DATA UNDER STUDY.
* * * *
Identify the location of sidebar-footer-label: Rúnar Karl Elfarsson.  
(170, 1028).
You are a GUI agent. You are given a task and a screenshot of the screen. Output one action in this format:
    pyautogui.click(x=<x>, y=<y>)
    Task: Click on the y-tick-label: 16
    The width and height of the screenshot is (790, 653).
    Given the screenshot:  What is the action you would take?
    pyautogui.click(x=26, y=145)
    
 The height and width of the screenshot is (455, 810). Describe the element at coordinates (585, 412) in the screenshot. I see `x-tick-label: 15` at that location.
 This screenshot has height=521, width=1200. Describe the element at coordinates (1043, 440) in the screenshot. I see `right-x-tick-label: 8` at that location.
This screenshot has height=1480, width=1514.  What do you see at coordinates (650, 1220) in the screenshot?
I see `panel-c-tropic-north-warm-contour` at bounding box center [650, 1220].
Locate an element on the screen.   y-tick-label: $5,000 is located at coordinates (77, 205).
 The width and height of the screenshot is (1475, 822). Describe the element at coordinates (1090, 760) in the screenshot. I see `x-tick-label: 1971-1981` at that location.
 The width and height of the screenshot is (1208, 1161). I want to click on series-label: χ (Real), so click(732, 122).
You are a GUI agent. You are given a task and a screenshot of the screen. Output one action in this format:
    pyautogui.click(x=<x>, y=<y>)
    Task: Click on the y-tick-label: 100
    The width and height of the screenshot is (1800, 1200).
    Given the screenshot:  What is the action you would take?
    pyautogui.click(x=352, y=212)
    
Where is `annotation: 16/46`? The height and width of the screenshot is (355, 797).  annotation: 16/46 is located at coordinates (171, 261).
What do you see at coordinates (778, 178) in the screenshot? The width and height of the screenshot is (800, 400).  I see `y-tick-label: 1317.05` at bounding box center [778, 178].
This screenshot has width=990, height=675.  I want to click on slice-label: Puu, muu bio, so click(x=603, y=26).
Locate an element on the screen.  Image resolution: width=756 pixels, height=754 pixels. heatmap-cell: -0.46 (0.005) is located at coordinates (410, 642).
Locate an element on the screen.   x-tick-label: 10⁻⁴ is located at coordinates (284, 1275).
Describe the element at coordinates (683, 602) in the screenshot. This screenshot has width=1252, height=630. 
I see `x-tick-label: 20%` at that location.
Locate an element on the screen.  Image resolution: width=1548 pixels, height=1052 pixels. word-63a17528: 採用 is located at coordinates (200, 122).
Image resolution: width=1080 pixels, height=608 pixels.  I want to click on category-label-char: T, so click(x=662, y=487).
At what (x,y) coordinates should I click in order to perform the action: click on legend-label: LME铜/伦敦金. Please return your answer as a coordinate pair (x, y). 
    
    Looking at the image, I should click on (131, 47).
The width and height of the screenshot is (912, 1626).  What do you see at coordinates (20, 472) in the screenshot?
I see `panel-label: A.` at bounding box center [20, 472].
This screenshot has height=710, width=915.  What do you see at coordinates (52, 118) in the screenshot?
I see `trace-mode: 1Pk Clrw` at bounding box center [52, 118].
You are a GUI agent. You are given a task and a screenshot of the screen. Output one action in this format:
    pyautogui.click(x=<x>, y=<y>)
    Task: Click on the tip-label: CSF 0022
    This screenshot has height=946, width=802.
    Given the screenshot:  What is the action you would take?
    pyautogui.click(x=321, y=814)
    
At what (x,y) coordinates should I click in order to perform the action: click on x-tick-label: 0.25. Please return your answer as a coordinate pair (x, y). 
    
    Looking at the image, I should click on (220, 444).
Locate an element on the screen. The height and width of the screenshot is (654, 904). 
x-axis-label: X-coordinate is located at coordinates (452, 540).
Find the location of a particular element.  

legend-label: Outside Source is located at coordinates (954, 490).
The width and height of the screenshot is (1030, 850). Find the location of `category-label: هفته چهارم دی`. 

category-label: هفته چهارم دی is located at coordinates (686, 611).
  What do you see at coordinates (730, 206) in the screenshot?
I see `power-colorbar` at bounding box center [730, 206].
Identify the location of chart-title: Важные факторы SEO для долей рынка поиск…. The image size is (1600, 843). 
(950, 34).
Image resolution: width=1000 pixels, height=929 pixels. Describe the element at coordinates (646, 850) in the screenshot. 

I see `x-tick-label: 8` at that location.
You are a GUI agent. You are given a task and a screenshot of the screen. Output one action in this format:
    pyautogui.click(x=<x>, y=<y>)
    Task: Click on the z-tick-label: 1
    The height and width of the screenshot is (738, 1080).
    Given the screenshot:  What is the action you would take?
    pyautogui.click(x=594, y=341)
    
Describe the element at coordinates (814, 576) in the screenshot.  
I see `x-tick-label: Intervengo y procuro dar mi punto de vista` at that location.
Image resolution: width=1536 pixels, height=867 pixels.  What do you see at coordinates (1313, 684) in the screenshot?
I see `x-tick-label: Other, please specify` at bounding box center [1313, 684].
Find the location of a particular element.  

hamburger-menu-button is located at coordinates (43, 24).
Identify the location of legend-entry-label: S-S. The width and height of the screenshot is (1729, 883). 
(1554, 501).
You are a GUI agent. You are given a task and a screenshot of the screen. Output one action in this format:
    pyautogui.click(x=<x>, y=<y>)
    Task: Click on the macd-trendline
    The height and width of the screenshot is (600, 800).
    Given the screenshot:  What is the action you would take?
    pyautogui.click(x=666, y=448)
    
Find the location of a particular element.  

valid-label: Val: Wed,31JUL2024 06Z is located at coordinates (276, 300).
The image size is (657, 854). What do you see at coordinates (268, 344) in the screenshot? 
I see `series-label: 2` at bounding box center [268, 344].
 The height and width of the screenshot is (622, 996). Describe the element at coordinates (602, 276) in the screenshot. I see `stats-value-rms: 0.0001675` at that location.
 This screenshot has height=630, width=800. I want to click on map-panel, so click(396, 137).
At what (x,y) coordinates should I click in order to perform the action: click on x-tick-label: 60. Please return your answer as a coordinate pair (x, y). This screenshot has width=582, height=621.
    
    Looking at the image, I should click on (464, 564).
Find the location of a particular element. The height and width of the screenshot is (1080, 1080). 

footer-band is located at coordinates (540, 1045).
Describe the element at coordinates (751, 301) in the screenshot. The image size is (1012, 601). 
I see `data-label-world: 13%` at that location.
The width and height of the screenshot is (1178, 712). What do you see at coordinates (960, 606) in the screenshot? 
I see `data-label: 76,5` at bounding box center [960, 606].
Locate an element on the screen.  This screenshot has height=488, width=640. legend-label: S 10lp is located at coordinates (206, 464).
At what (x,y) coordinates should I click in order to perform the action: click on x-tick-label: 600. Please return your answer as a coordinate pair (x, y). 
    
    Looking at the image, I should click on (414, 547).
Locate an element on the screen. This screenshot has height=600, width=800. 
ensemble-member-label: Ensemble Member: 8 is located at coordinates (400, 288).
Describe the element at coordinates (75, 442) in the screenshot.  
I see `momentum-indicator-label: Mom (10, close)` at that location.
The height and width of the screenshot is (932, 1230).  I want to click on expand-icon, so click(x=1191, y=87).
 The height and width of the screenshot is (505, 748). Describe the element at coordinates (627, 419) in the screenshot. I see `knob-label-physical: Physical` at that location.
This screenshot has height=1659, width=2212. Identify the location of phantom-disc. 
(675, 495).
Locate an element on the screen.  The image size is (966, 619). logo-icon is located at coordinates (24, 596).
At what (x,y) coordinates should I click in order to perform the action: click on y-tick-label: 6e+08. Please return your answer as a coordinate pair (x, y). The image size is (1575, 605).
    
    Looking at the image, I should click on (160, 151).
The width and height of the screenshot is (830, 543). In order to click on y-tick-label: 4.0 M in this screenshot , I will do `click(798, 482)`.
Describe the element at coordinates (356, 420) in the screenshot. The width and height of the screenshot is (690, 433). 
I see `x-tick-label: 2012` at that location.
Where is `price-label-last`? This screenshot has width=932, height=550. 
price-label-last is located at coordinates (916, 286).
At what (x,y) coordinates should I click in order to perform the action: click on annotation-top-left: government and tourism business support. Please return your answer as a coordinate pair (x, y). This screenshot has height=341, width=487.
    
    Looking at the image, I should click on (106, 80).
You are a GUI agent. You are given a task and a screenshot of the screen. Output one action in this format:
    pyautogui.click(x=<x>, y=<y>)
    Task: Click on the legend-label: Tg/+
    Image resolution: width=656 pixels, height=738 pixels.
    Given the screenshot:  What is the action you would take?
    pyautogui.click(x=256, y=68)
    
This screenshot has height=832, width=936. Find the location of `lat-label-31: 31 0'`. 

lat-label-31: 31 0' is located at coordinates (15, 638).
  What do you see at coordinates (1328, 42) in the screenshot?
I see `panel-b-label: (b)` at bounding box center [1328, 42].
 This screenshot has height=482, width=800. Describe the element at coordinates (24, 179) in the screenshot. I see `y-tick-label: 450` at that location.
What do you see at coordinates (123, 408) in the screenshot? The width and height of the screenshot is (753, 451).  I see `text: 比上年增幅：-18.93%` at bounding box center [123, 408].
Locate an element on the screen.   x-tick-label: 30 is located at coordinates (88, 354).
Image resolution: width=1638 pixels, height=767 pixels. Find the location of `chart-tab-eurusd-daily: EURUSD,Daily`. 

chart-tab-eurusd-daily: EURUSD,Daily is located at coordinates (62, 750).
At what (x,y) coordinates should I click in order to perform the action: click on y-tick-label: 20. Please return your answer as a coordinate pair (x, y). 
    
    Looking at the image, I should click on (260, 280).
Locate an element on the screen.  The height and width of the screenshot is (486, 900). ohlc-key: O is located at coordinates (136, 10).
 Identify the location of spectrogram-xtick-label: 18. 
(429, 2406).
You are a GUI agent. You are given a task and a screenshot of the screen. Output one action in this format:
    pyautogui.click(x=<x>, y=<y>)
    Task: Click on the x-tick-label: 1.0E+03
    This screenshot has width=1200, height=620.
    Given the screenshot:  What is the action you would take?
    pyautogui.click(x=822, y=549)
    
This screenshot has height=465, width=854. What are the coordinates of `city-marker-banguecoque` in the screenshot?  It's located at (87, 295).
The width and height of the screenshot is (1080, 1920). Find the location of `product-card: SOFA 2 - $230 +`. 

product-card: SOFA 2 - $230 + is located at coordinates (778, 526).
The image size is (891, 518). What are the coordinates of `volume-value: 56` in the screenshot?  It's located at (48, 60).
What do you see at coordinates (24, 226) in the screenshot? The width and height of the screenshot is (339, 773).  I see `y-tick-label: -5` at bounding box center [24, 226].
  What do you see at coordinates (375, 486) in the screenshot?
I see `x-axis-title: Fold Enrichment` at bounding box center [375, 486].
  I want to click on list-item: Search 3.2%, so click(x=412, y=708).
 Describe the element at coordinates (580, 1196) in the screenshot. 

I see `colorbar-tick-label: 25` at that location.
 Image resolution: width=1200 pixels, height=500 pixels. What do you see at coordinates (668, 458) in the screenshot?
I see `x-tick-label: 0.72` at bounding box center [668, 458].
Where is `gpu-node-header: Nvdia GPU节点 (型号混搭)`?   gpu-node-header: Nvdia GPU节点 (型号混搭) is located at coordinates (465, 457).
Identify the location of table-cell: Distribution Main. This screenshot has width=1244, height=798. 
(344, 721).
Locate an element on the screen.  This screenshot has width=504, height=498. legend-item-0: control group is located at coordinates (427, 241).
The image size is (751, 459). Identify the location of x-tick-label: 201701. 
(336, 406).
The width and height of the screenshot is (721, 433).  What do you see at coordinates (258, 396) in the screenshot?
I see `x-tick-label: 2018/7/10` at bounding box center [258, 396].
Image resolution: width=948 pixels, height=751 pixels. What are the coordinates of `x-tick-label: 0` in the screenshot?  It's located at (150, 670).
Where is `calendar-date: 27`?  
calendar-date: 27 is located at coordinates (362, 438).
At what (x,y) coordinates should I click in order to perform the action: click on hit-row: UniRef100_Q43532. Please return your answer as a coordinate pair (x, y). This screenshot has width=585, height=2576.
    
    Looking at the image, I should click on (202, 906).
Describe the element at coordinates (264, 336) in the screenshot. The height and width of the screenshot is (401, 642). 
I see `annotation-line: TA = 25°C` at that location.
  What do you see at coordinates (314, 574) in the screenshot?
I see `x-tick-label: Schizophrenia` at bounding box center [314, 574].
* * * *
ASSIGNMENT. Can you quote, word for word, the lines above from the line with "Describe the element at coordinates (356, 420)" to the line with "Looking at the image, I should click on (106, 80).", including both of those lines?

TASK OUTPUT.
Describe the element at coordinates (356, 420) in the screenshot. The width and height of the screenshot is (690, 433). 
I see `x-tick-label: 2012` at that location.
Where is `price-label-last`? This screenshot has width=932, height=550. 
price-label-last is located at coordinates (916, 286).
At what (x,y) coordinates should I click in order to perform the action: click on annotation-top-left: government and tourism business support. Please return your answer as a coordinate pair (x, y). This screenshot has height=341, width=487.
    
    Looking at the image, I should click on (106, 80).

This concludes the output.